My gf thinks it’s stress. We talked last night and she told me I was under a lot of emotional turmoil lately and I’ve driven myself physically as well. That my body had just given me the final ultimatum – rest or pain! I started to argue with her but realized she was right. I drove myself hard on Sunday…hiking for 4 hours with BFF after being slightly hung over. Then, we drank heavily. Of course, I do believe that is exactly what the doctor orders to get over a heart break. But then I didn’t rest on Monday. I played VB and then went for a run. I even went for a run yesterday, after knowing I was sick. It keeps me from thinking about and missing YBBK. I do believe our break up is the right thing. I’m not who he wants. I’m not positive he’s ready for a relationship either. But as always, the “why” doesn’t matter. I constantly remind myself of it. But none of that helps with missing him and our banter. Missing talking to him and having someone I connect so well with. I do fill my time with activity and other people to fill that void. But, that activity did not include rest…so now my body is punishing me!

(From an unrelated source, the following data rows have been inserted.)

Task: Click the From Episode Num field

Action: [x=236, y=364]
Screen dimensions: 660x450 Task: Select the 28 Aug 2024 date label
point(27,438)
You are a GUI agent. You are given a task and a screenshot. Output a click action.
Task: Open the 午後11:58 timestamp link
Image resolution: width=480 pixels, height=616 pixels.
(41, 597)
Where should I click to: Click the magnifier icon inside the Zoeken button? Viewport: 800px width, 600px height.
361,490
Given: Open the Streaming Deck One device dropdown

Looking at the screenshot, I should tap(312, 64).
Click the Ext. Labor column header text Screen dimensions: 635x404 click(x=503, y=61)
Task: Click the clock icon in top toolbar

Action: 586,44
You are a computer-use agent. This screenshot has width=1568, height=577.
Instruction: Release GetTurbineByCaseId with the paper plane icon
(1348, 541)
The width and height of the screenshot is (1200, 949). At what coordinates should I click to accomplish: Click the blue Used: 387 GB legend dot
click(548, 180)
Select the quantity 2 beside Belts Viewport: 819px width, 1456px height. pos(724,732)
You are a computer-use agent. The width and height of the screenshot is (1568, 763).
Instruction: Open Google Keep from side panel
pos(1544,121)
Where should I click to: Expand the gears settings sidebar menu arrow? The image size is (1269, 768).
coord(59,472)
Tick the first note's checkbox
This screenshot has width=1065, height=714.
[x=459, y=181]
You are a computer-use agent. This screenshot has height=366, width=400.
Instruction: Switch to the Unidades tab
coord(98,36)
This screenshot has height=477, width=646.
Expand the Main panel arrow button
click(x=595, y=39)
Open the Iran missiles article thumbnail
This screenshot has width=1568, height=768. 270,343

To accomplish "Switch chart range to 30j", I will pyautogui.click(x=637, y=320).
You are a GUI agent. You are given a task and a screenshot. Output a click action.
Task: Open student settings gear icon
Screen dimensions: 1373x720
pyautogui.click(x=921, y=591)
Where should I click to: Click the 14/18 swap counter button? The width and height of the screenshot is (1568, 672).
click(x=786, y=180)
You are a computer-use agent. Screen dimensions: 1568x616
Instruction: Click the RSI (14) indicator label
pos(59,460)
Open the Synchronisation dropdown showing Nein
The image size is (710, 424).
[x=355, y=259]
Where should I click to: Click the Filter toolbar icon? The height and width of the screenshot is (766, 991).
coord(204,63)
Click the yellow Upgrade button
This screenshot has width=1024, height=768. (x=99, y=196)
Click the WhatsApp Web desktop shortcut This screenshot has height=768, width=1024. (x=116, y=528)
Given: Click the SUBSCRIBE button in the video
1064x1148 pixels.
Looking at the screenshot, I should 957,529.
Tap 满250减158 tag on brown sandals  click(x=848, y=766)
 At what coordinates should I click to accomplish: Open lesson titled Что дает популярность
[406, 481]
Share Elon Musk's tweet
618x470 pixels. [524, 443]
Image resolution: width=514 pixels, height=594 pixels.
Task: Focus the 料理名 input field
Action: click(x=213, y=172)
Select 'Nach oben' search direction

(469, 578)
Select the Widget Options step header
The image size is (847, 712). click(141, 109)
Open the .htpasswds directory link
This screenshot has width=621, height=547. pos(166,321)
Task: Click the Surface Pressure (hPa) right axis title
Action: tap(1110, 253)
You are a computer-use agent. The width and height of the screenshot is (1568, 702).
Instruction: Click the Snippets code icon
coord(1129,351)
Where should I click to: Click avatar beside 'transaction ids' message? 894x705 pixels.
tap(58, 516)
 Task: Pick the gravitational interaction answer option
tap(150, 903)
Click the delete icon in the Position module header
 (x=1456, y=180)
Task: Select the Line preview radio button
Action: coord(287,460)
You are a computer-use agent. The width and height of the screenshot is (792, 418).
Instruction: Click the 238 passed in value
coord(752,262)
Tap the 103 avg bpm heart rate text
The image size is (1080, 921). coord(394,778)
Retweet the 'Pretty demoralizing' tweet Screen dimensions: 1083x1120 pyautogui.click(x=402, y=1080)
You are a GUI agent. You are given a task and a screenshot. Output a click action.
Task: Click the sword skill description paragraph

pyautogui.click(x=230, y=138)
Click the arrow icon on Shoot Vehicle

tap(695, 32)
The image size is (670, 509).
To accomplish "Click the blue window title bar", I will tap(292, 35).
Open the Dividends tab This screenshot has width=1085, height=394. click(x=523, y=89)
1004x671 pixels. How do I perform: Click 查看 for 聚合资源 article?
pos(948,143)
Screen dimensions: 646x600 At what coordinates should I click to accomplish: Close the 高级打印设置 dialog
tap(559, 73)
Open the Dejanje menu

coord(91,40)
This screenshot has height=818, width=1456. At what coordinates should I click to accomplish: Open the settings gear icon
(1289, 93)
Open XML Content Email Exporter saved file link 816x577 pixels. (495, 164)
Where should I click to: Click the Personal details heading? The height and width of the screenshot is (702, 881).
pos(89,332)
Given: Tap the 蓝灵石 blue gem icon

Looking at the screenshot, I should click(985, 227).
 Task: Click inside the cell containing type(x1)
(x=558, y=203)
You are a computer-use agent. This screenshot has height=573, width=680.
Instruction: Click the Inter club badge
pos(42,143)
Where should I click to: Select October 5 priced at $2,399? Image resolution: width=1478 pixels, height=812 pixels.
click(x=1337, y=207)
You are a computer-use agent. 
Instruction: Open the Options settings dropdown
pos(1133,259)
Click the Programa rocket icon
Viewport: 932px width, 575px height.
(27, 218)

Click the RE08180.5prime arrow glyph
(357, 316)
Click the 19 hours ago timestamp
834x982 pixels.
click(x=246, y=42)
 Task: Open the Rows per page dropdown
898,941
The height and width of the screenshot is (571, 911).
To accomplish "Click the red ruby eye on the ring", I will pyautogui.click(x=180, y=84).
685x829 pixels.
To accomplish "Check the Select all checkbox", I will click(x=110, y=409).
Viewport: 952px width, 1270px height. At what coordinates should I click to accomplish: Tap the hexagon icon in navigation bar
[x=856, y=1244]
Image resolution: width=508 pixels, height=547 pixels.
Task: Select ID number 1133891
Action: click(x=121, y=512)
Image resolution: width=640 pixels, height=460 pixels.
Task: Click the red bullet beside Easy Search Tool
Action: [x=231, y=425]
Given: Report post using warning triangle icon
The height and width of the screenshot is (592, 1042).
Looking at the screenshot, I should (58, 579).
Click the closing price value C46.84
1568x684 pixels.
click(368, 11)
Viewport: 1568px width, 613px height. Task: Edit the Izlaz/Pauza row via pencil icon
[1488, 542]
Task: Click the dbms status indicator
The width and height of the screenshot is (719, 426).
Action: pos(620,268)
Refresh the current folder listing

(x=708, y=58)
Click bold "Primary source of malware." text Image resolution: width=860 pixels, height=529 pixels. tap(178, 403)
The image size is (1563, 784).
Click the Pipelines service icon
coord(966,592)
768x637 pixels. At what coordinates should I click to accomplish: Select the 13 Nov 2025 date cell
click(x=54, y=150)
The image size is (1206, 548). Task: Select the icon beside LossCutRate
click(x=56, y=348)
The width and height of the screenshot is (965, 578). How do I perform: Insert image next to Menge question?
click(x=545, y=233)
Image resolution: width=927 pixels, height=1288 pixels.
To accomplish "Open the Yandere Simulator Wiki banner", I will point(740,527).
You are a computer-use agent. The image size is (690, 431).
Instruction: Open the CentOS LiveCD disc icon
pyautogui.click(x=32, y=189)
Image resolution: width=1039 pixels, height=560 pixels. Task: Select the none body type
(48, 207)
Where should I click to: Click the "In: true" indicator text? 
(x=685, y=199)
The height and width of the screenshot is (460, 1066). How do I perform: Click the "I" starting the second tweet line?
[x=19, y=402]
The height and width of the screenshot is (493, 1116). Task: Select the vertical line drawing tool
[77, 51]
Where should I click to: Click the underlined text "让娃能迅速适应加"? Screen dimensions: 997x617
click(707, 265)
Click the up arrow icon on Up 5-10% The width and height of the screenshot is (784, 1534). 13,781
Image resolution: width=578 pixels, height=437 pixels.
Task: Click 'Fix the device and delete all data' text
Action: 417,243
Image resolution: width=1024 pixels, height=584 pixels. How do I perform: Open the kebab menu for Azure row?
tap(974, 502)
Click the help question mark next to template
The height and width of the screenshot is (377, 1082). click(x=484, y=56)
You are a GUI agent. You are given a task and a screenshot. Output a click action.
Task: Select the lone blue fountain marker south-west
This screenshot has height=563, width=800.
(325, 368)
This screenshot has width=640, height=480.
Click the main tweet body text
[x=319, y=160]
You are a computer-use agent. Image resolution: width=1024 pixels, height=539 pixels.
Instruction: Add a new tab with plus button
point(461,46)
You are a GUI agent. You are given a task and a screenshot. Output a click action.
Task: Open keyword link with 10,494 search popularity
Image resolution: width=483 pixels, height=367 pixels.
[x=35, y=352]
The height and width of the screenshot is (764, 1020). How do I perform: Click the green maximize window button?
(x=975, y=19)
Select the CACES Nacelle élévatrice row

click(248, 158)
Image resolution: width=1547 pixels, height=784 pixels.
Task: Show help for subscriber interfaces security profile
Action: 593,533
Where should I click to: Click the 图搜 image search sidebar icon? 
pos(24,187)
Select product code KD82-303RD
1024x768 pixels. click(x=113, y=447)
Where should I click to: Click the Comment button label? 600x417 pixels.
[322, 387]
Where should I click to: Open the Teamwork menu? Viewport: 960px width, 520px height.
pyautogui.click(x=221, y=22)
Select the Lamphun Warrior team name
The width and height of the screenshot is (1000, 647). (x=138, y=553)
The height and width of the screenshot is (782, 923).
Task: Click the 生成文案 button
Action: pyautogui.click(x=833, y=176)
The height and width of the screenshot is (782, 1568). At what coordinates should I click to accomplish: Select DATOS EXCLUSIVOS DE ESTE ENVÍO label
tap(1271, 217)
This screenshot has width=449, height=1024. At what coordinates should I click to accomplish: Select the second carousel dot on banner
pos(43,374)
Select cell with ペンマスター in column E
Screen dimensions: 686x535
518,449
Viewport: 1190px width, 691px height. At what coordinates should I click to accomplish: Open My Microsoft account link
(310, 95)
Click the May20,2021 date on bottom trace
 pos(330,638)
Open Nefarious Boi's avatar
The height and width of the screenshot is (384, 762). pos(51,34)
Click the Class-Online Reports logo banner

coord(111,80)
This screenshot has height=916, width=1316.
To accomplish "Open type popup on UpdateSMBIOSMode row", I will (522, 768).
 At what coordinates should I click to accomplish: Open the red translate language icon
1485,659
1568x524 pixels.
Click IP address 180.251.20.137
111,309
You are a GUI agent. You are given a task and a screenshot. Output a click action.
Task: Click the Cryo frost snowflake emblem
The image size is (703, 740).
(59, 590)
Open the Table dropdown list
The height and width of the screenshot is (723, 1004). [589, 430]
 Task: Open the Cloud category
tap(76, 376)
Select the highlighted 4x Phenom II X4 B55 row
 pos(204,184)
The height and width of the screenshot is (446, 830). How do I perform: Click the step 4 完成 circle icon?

Also, heard from Lil Sis on Monday. She’s started problems again. She really hurt the Eldest’s feelings, once again. She also upset my cousin. First she sent an email to me and my siblings that was far more hurtful than need be. This hurt us…I think the Eldest the most but also me and the Middle Sis. I let it go for a night and called her the next day. She was so “la tee da” with me, that I’m not sure she meant to be hurtful. We chatted about her pregnancy and then I brought up the email. She said she didn’t mean to be so bitter. I let it go because that's what I do. Mom wouldn't want us fighting.
Then I got an email from my cousin who was upset that Lil Sis gave away a dresser she wanted and never answered an invitation she had sent. It was very hurtful to my cousin. I encouraged her to call to talk with Lil Sis. She did. But didn’t get any better resolution. She is very bitter. The Eldest called me yesterday and we talked for an hour or so in two separage sessions. I calmed her down a bit but she did finally pen a response email to the one sent on Monday. I’ve read it but have been sitting on replying. It is honest and direct but will do nothing to quench the fires that are burning. This tears me apart. I know my mother would be so sad to see this happening to my family. I’m sure of it. Lil Sis is lashing out at the wrong people. The Eldest was mom’s second favorite. If she lived closer, she’d have been her favorite because the Eldest called mom daily…sometimes 2-3 times a day. No one else did that. Mom would want her to feel involved and understand how she upset she is that she is being left out. I wish Lil Sis could see that her aggression is misplaced. That the Eldest did the most for mom and deserves respect right now. But sadly, I don’t think I can help with her coming to that realization.
Any way, GF tells me all these stressors have combined and I need to deal with them. But how do you deal with such sadness. I mean, do I call all my friends and say, “please listen to my life? I know you have your issues but listen to this...” It’s not really me or what I do. I bottle stuff up til I explode. I'm not saying that is healthy, I'm just saying I don't reach out well. I wait til I explode. I think my ears are exploding right now…haha.
Any way, thanks for listening. I return you to our regularly scheduled song.
I am one of those melodramatic fools. Neurotic to the bone. No doubt about it
Sometimes I give myself the creeps. Sometimes my mind plays tricks on me
It all keeps adding up. I think I'm cracking up. Am I just paranoid?